Christian, no work has started on any of the bugs yet.
http://www.mozilla.org/projects/tech-evangelism/site/procedures.html explains
the procedures followed for Tech Evangelism bugs.

As for letters, there isn't really one for these bugs yet.
http://www.mozilla.org/projects/tech-evangelism/site/letters.html are the normal
Tech Evangelism letters. Those are old and not entirely relevant, but they have
some good points in there.

Basically you need to highlight that their current implementation is not as
secure as it should be and that in future their sites may not work unless their
solve the issue. Referencing the bug about their site is probably a good idea.

Comment 8

[Daniel C]

Attachment: Screenshot of error

Screenshot of the error shown when trying to connect to a SSL2-only site with
SSL2 disabled.

Comment 9

[Patrick]

(In reply to comment #8)
> Screenshot of the error shown when trying to connect to a SSL2-only site with
> SSL2 disabled.
 
Probably not part of this bug, but that particular error message doesn't help
the novice user very much. For starters, it's not clear if this is a problem of
the web page or firefox [ie., the server or the client]. Furthermore, it doesn't
give any steps towards solving the problem for the user.

Can't we have an error page instead of a dialog, a la the error page for
non-existing pages?

Comment 10

[Christian Eyrich]

I've just filed all Priority 4 bugs, leaving the last 14 bugs to be filed.

Comment 11

[Christian Eyrich]

Filed all Priority 5 bugs, so whole list is processed.

Comment 12

[Patrick Fey]

The IE-Team has just announced that they will drop support for ssl2 in IE7. We should mention this in any letter we write to sysadmins.

Quote from http://blogs.msdn.com/ie/archive/2005/10/22/483795.aspx

For Internet Explorer 7, the default HTTPS protocol settings will be changed to disable the weaker SSLv2 protocol and to enable the stronger TLSv1 protocol. Hence, by default, IE7 users will negotiate HTTPS connections using SSLv3 or TLSv1.

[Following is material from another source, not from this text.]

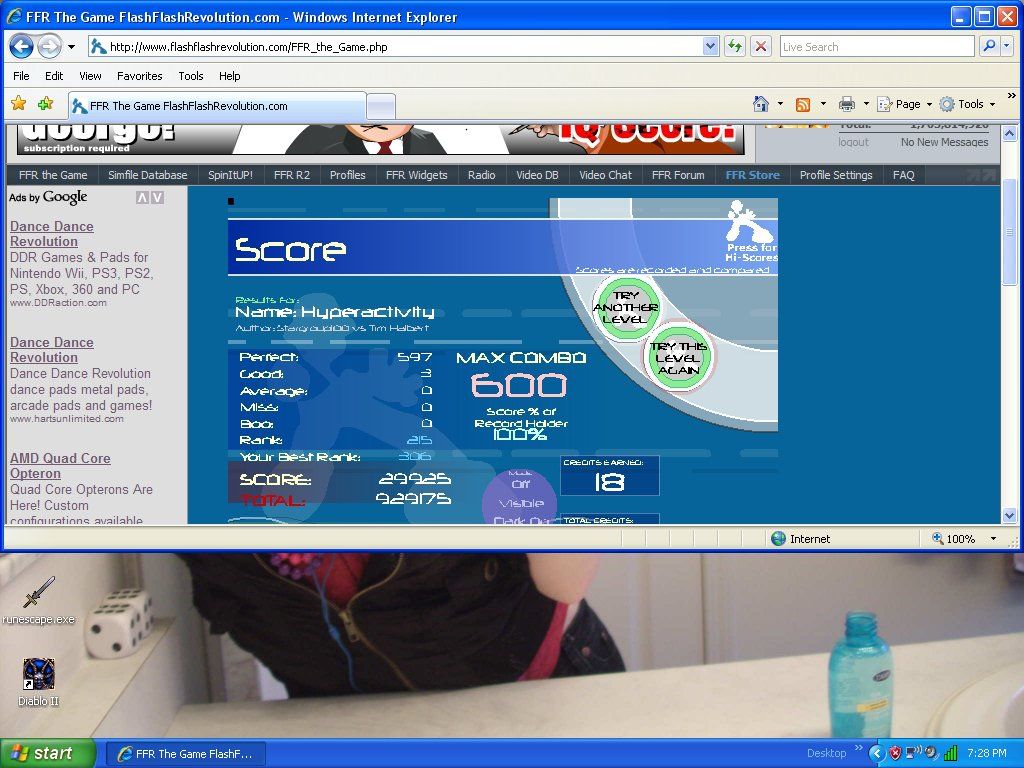Click the Home page icon
Image resolution: width=1024 pixels, height=768 pixels.
click(761, 104)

Generally, IE users will not notice any difference in the user-experience due to this change; it’s a silent improvement in security.  Our research indicates that there are only a handful of sites left on the Internet that require SSLv2.  Adding support for SSLv3 or TLSv1 to a website is generally a simple configuration change.

Comment 13

[Daniel C]

(In reply to comment #12)
> The IE-Team has just announced that they will drop support for ssl2 in IE7. We
> should mention this in any letter we write to sysadmins.
> 

Good catch Patrick! I hadn't noticed this. Yes, this should be mentioned in any contact. If IE7 disables SSL2, sites will likely upgrade soon after it is released. This may mean we can WFM many of the bugs blocking this without any work. I knew Microsoft had some goodness in them somewhere... I'm going to comment in bug 236933.

Comment 14

[Gervase Markham [:gerv]]

Once SSL 2 is turned off in Firefox, we can close this bug and ignore all the sites. When IE 7 is released, they'll sort themselves out soon enough :-) But, if people want to keep working and at least send a boilerplate warning email to webmaster@<site> for all of them, that would be nice too.

Gerv

Comment 15

[Phillip Stewart :P]

Looks like this can be closed now.

Comment 16

[Daniel C]

Yeah OK. The only known site left is bug 311317. Woohoo!